Exposure of cryptic domains in the α1-chain of laminin-1 by elastase stimulates macrophages urokinase and matrix metalloproteinase-9 expression

Abstract

Degradation of the extracellular matrix leads to the release of fragments, which elicit biological responses distinct from intact molecules. We have reported that α1: Ser2091-Arg2108 a peptide derived from the al-chain of laminin-1, triggers protein kinase C-dependent activation of MAPKerk1/2, leading to the up-regulation of macrophage urokinase type plasminogen activator and matrix metalloproteinase (MMP)-9 expression.

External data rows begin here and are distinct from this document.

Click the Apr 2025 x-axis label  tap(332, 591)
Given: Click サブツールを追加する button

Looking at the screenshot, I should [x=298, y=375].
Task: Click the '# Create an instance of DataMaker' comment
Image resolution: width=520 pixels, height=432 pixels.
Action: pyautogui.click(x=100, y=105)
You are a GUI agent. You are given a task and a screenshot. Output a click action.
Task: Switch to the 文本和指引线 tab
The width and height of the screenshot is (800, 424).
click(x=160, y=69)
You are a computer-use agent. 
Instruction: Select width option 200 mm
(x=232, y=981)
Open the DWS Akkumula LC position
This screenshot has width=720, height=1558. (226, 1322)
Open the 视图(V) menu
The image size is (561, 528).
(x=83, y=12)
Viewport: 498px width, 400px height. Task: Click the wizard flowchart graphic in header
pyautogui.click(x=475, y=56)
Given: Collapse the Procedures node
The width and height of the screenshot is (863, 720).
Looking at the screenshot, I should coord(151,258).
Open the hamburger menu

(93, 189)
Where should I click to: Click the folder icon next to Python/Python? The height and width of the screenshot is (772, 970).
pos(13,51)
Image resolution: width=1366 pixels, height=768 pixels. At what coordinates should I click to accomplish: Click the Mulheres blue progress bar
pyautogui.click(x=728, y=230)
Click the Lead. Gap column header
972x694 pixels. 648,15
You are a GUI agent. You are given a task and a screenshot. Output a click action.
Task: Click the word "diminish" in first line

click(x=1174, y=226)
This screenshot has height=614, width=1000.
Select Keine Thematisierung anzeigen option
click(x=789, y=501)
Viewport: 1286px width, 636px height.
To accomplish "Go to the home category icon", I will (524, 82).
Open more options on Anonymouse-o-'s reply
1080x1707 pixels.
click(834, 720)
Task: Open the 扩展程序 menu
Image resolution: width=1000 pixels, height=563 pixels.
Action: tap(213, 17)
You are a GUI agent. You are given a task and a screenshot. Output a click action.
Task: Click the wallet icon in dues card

Since intact laminin-1 failed to trigger these events, we hypothesized that α1: Ser2091-Arg2108 is cryptic or assumes a conformation not recognized by macrophages. Here we demonstrate that elastase cleavage of laminin-1 generates fragments, which stimulate proteinase expression by RAW264.7 macrophages and peritoneal macrophages. In contrast, fragments generated by MMP-2, MMP-7, or plasmin had no effect on macrophage proteinase expression. Elastase-generated laminin-1 fragments were fractionated by heparin-Sepharose chromatography. Heparin-binding fragments stimulated macrophages' proteinase expression severalfold greater than nonbinding fragments. The heparin binding fragments reacted with antibodies directed against regions of the α1-chain including α1: Ser2091-Arg2108 and the globular domain. A peptide from the first loop of the globular domain (α1: Ser2179-Ser2198) triggered the phosphorylation of MAPKerk1/2 and stimulated the expression of macrophage urokinase type plasminogen activator and MMP-9. Moreover, a heparin-binding fraction isolated from an aortic aneurysm contained fragments of α1-chain and stimulated macrophages' proteinase expression. Based on these data, we conclude that cryptic domains in the COOH-terminal portion of the α1-chain of laminin are exposed by proteolysis and stimulate macrophages' proteinase expression.